That said, it is entirely possible that the euphoria from some drugs, and the altered states of mind and deep insights from others inspired some of the ideas which Crowley incorporated into his writings. Are these ideas any less valid, however, so long as they stand up to reason and experience? Also, what’s wrong with tribes having spiritual experiences through the use of Peyote? Has the author taken mescaline him/herself to be sure that there is absolutely no validity in the thoughts glimpsed by anyone while in a chemically-altered state? Finally, it should be mentioned that meditation, yoga, and other practices also cause chemical alterations which affect consciousness, sometimes in very similar ways to various entheogenic drugs. Note: Like anything done to excess Drugs can be very dangerous; and there is always opiate withdrawl treatment to help overcome addiction.

Thelema’s approach is unique in that it follows a certain precept. Do what thou wilt shall be the whole of the law. Love under law, love under will. Much of the Thelematic work is focused upon developing one’s will. Using magick as a path to forge who one is as well as their surroundings. However any religious aspirant may see this approach as blasphemous. Follow one’s will to their own desires, to eventually become the god head that they are is the credo. However despite all of this elaborate ritual, Crowley knew he blasphemed against the religious heads.

It is a common mistake to equate “Will” with “desire.” Do what thou wilt shall be the whole of the Law does not mean “do whatever you want.” It means you should do your “True Will,” which, as a Thelemite, one is supposed to discover for his/herself. The True Will is one’s ultimate purpose for being, is said to work in harmony with the Wills of others, and is somewhat of a combination between destiny and free will. “Every man and every woman is a star” with their own orbit, or Will, which shifts in the gravity of other orbits, but never fully strays from its true path — as much as it may wobble. To find the True Will is to go about your orbit with the full inertia of the universe, perfectly balanced and aligned in your orbit, rather than out of sync and against unnecessary friction. This is Crowley’s interpretation, anyway, and one I find beautiful and applicable to my own life.

The “blasphemy” in this, is that you are taking control and responsibility of your own circumstance (after all, magick is defined as “the art and science of causing change in conformity with the will,” a definition accepted even by many non-Thelemites), rather than accepting that “God” makes all things happen the way they do. Although some Thelemites will disagree. I think, depending on your interpretations of things — especially because Thelema is so deeply personal and relativistic, which is in fact central to its philosophy — you could even believe that “God” — or your HGA or whatever — does create all circumstances in your life, but that it’s your response to what happens to you, what you do with the events in your life, the dynamic of your movement, that shapes who you are and the realization of your True Will.

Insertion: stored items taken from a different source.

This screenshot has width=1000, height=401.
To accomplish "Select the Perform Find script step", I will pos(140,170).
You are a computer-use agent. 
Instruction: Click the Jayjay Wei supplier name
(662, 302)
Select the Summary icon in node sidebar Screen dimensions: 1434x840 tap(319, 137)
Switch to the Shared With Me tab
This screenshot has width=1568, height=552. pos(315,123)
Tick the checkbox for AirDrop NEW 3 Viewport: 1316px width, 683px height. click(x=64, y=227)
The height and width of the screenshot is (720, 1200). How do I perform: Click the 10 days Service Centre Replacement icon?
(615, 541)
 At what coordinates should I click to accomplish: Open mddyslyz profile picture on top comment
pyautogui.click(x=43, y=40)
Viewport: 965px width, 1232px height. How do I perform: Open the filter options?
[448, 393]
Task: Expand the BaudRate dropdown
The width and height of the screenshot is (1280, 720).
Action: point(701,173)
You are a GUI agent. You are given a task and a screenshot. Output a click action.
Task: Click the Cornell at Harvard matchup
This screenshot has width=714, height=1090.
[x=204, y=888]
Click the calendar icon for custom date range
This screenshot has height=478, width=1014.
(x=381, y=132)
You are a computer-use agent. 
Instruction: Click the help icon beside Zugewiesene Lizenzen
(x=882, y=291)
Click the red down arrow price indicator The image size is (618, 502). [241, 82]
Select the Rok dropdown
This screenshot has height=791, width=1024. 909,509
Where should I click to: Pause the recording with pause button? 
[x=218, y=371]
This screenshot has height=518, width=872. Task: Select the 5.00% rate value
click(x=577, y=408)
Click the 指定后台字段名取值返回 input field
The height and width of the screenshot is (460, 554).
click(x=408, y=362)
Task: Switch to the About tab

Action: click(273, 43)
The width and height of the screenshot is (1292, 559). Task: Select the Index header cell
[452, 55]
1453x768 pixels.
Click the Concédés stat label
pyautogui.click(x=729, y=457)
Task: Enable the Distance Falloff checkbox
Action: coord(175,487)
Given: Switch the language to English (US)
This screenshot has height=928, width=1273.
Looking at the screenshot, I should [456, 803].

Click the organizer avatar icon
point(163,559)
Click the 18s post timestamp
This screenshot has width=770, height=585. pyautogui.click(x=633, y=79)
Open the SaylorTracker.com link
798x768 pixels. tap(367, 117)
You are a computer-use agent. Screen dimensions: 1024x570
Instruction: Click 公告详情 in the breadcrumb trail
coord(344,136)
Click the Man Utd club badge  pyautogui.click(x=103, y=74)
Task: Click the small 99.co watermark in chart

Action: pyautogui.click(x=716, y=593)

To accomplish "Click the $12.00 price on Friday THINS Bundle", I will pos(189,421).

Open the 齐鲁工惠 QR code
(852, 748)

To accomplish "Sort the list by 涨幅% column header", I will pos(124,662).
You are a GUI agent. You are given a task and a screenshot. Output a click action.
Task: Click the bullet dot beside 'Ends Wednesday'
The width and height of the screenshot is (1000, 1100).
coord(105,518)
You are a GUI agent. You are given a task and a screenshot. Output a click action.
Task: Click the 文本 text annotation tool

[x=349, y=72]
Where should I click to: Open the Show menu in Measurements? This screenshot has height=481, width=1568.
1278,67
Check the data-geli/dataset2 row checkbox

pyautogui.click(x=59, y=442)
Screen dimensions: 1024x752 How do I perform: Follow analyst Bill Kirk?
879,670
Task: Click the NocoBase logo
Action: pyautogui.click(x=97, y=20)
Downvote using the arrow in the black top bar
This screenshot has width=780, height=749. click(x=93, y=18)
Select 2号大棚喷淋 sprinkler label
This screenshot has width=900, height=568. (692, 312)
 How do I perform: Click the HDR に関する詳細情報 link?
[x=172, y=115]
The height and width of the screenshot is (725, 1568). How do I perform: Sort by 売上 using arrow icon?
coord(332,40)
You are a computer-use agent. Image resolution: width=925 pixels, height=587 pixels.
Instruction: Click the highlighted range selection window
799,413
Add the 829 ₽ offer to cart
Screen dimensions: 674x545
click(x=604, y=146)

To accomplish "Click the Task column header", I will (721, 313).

Crowley “blaspheming” religious figures is a whole separate issue, and has little to do with elaborate ritual in Thelemic practice. First, it is well known that Crowley got a kick out of the negative publicity surrounding him. Not to mention he had some issues with dogmatic and authoritarian religious ideals due to his upbringing. I think more importantly, however, is Crowley’s belief that spirituality should be experienced directly and personally, rather than through an intermediary. You are your own priest, and if a bit of dogma or superstition gets in the way of your direct perception of the Divine — get rid of it!

On the base of Thelema one pursues the path on their own with their brothers and sisters of the lodge, assuming they join the O.T.O. or A.:A.:, the goal to expand the will and achieve an enlightenment of sorts. Through complex ritual magick, one programs their subconscious to become in tune with the higher frequencies of divinity. Different mantras to raise spiritual vibrations and practices help get the neophyte to become a true magician. To do this one is under the presumption that there is divinity, and where there is divinity there is also the demonic.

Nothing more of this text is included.